Since my last update on June 10th, we observed one additional Sawtooth PIT tag cross over Bonneville Dam on Saturday June 13th, bringing the current estimate to 2,012 adult Sawtooth Chinook over Bonneville. This puts the total season run projection at ~2,100 adults. As mentioned last week, survival through the Columbia and Snake River systems has been lower than average, but with a few PIT-tagged fish still moving through the system we’ll continue to track those and update our harvest share accordingly. Currently our harvest share is 204 adult hatchery Chinook. That will move up or down slightly, depending on the survival of the last few PIT-tagged Sawtooth fish migrating upstream.
Currently, over half (1,232) of the Sawtooth hatchery run has made it over Lower Granite Dam. We’ve observed some of those fish at the instream PIT tag array in the Salmon River near Elevenmile (approximately eleven miles upstream of the town of Salmon) as those fish move upstream.
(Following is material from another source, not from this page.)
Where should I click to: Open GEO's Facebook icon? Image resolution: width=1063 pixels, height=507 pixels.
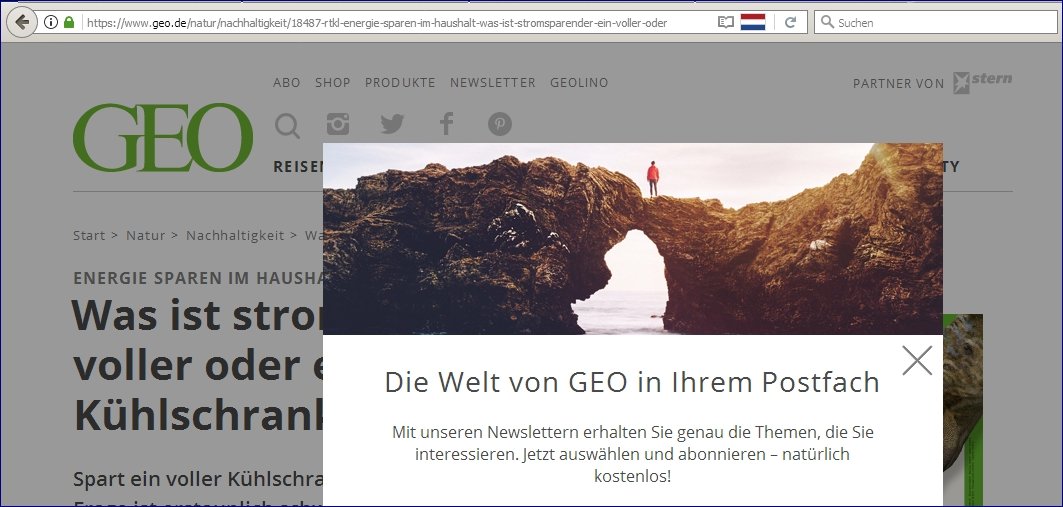[x=445, y=124]
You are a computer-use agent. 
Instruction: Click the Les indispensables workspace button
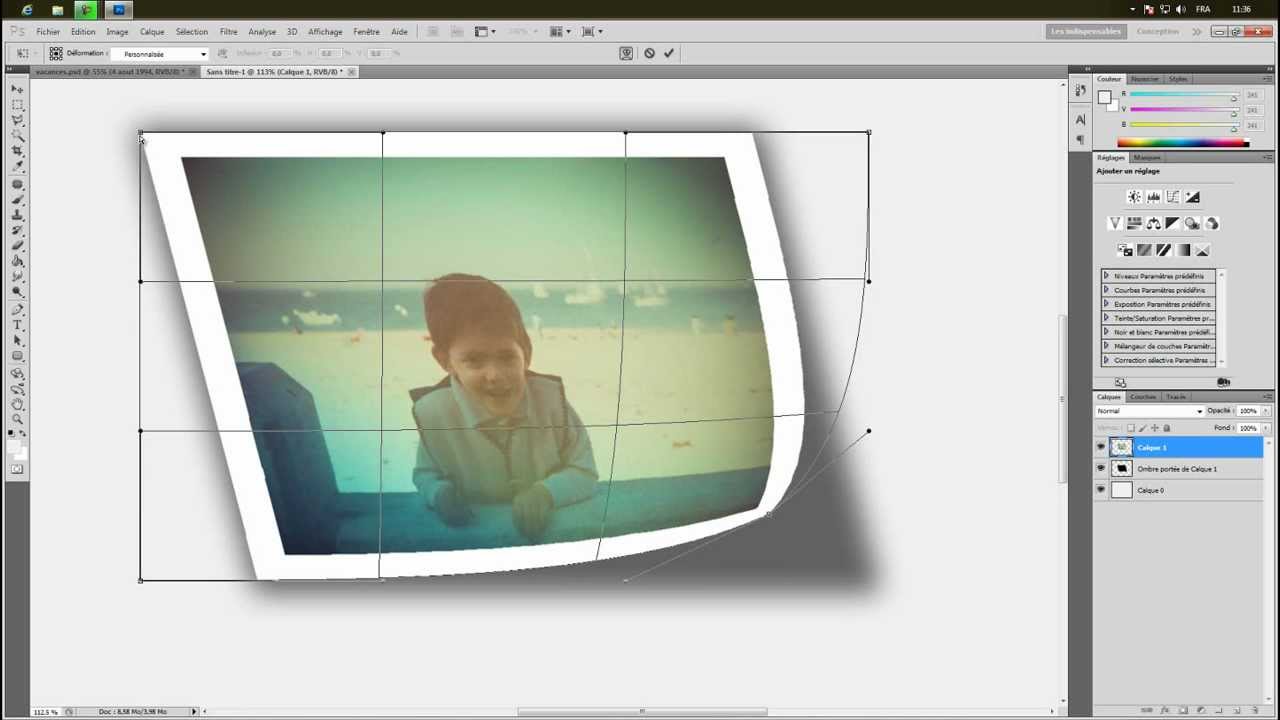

The figure below shows streamflow (blue line) at the Salmon River gauge at Salmon for the last thirty days, as well as adult Chinook PIT tag detections for both hatchery (green bars) and wild (black bars) Chinook at the Elevenmile array through this morning. We have now detected five PIT-tagged hatchery fish, with the first four crossing about a week ago. This suggests a little less than half (~400 - 500 fish) of the fish that are over Granite are already upstream of Elevenmile and are either in the fishery area or close to it.